First, on February 6, 2025, Senator James Lankford, Republican from Oklahoma, introduced S. 471, called the “No Deductions for Marijuana Businesses Act.” This proposed bill would amend Section 280E of the Internal Revenue Code (“IRC”) to maintain the section’s applicability to marijuana businesses, irrespective of the CSA Schedule on which it appears. For those who have not been involved in or following the state-legal marijuana industry, Section 280E of the IRC prohibits any person or entity carrying on a trade or business that consists of trafficking in a controlled substance listed on Schedule I or Schedule II of the CSA from taking deductions or credits to its net receipts to determine taxable income. The application of IRC 280E generally results in a marijuana business paying far more in federal income taxes than a comparably situated non-marijuana business. Next, on February 21, 2025, seven members of the House of Representatives, led by Jodey Arrington, Republican from Texas, introduced H.R. 1447, also titled as the “No Deductions for Marijuana Businesses Act.” H.R. 1447 is identical to the Senate version and would have the same effect of maintaining the tax effects of IRC 280E on marijuana businesses in the event that the substance is rescheduled to Schedule III as proposed. Both bills may also maintain the applicability of IRC 280E to marijuana businesses if marijuana is deregulated in any way short of removing marijuana altogether from the CSA.
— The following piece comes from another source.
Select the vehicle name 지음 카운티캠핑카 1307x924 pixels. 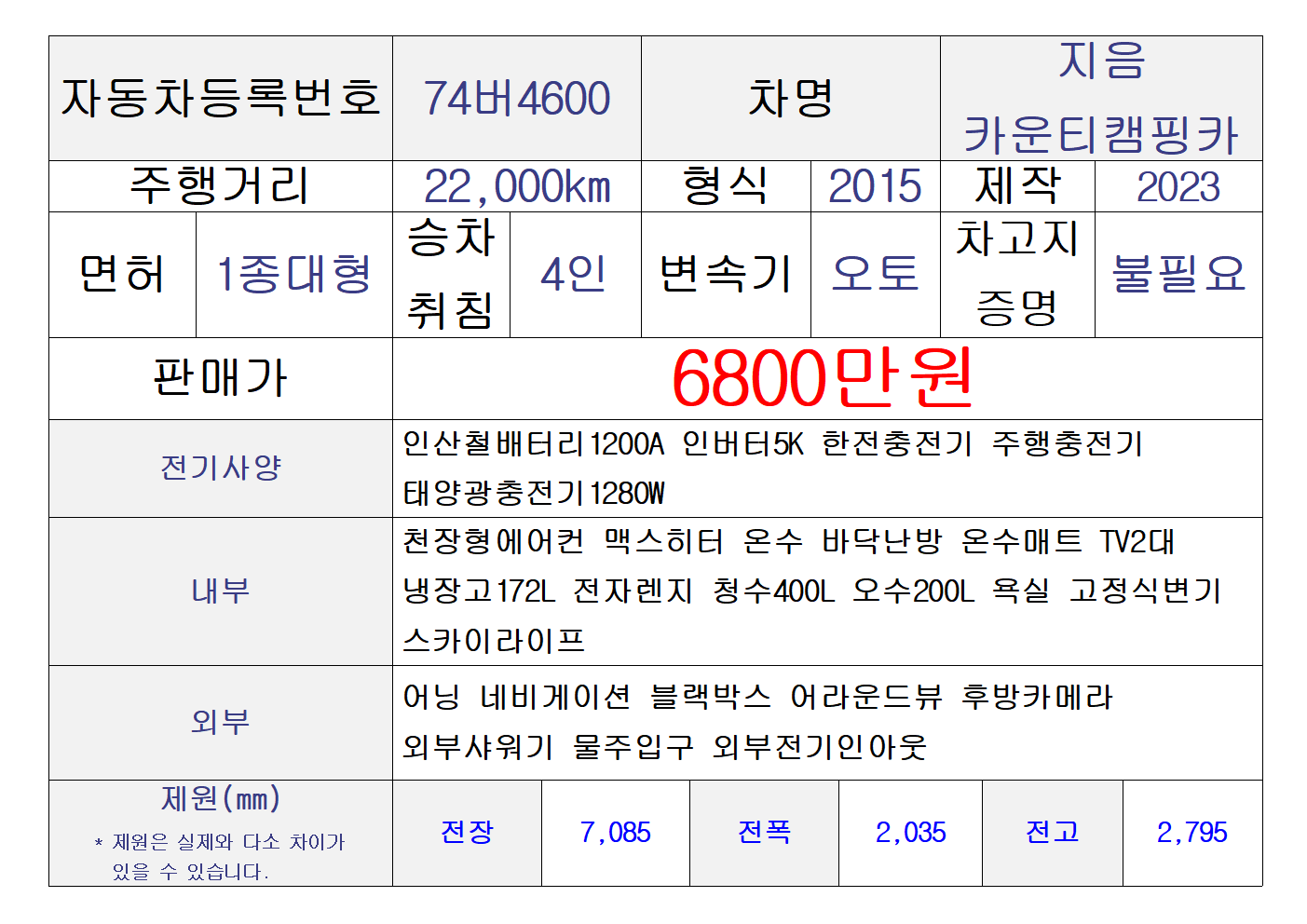point(1100,99)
Most recently, on April 17, 2025, Representatives Dave Joyce (R-OH), Max Miller (R-OH), and Dina Titus (D-NV) reintroduced the Strengthening the Tenth Amendment Through Entrusting States (“STATES 2.0”) Act. STATES 2.0, last introduced into Congress as H.R. 6673, would, among other things, remove the applicability of the CSA to marijuana produced and sold pursuant to state law, while preserving the ability of the states to continue regulating (or not regulating) marijuana under the provisions of their own state laws. In addition, STATES 2.0 would require the federal Food and Drug Administration (“FDA”) to promulgate rules related to the marketing and safety of products containing marijuana. An interesting nuance of this provision of STATES 2.0 is that because it tracks back to the definition of marihuana in the CSA, it does not appear to require the FDA to promulgate regulations related to the marketing and safety of products containing cannabis that is classified federally as “hemp.” As a result, the FDA would be under no obligation to regulate hemp-derived cannabinoid products like the CBD products that have become ubiquitous at convenience stores and gas stations throughout the United States. Moreover, despite requiring the federal government to take a step back from being the primary criminal regulator of state-legal marijuana, STATES 2.0 continues to apply CSA criminal provisions to the distribution of marijuana to persons under twenty-one and the employment of minors in the industry. Finally, because it does not in any way change the definition of marijuana set forth in the CSA, STATES 2.0 would not affect the applicability of IRC 280E to marijuana businesses if the No Deductions for Marijuana Businesses Act becomes law.
While none of the recently introduced legislation described in this article has been moved forward since introduction, the recent flurry of activity does indicate that there is at least some chance that this Congress will take some action with respect to the status of marijuana under federal law. For now, it is too early for anyone to guess what direction or form that action will take.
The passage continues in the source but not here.